In some ways, the health effects of swimming are similar to those of land-based aerobic activities, such as jogging, walking or bicycling, said Hirofumi Tanaka, the director of the Cardiovascular Aging Research Laboratory at the University of Texas at Austin. Like them, swimming is a “rhythmical aerobic exercise that you can maintain continuously” to improve cardiovascular and muscular health, he said.

Experiments by Mr. Tanaka and others have found that swimming “is very effective at reducing blood pressure and improving vascular function,” just as walking and other land-based endurance exercises are.

The unique advantage of swimming is that it is done in water, which provides buoyancy and cooling, he said. “So the incidence of orthopedic injury as well as the rate of heat-related illnesses are both low,” he said.

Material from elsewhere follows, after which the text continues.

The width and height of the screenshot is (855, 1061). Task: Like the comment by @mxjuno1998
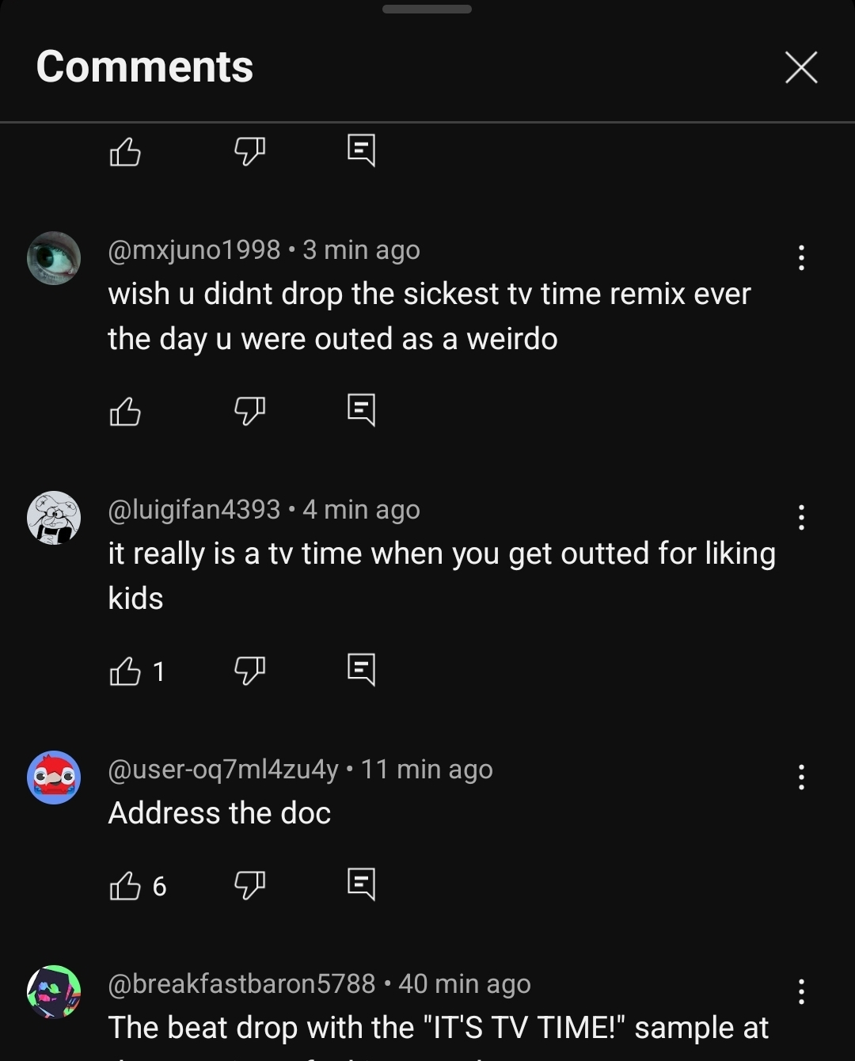125,411
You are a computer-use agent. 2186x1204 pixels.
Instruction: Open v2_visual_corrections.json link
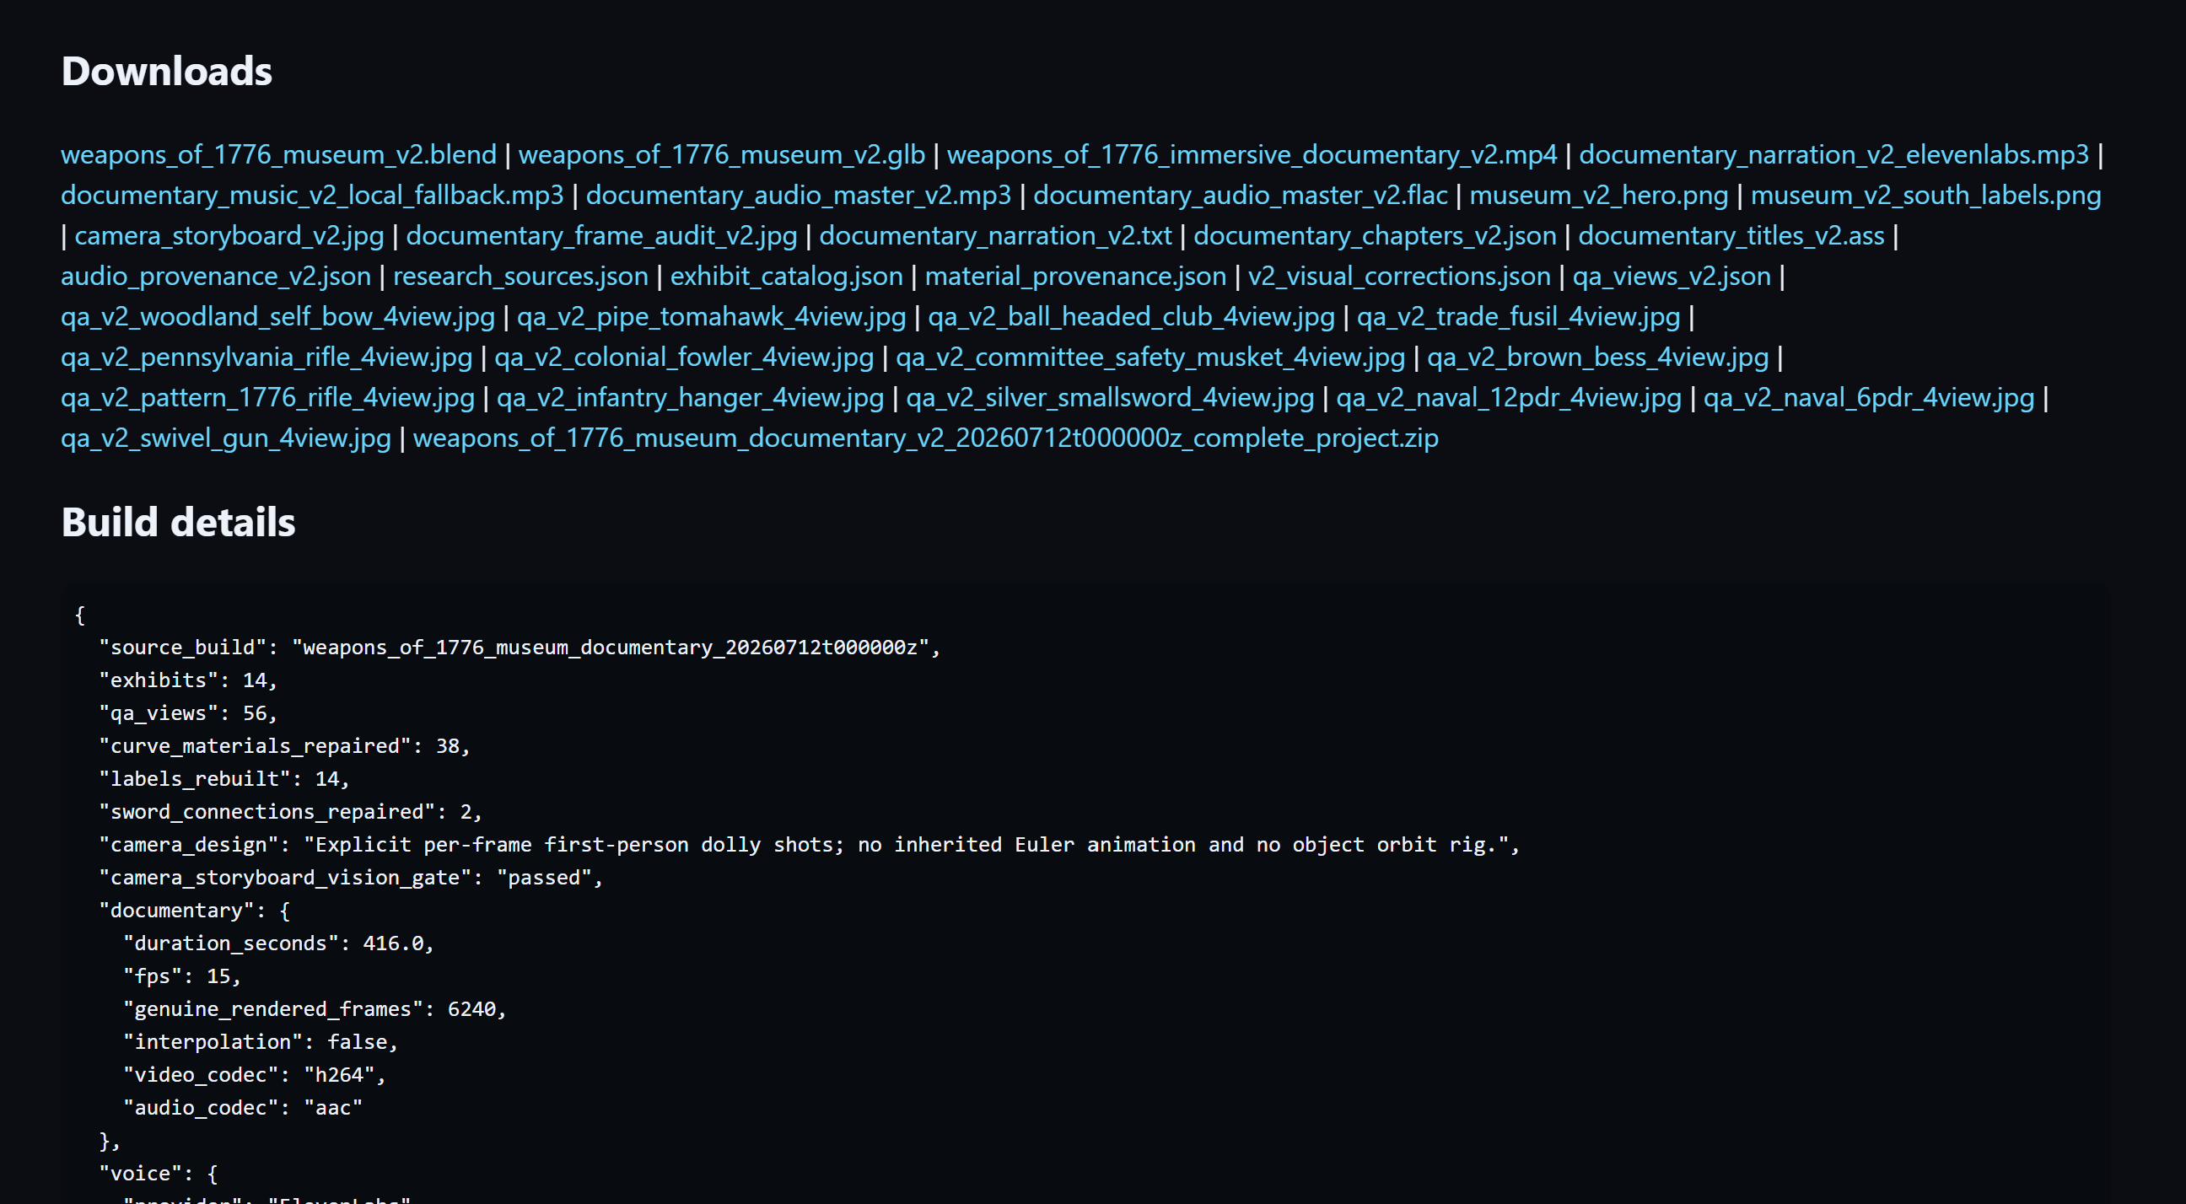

But swimming has a notable drawback. “It seems to stimulate appetite,” he said, more so than do vigorous land-based exercises like running. As a result, swimming is not particularly effective at promoting weight loss or maintenance.

In a 2005 study of exercise habits and body weight involving more than 15,000 adults ages 53-57, those who briskly walked, jogged or cycled gained little weight over the course of a decade. Those who swam tended to pack on pounds.

Still, “there is no doubt that swimming is a beneficial activity for other factors,” particularly cardiovascular health, Mr. Tanaka said. Just skip the celebratory cupcakes after your laps.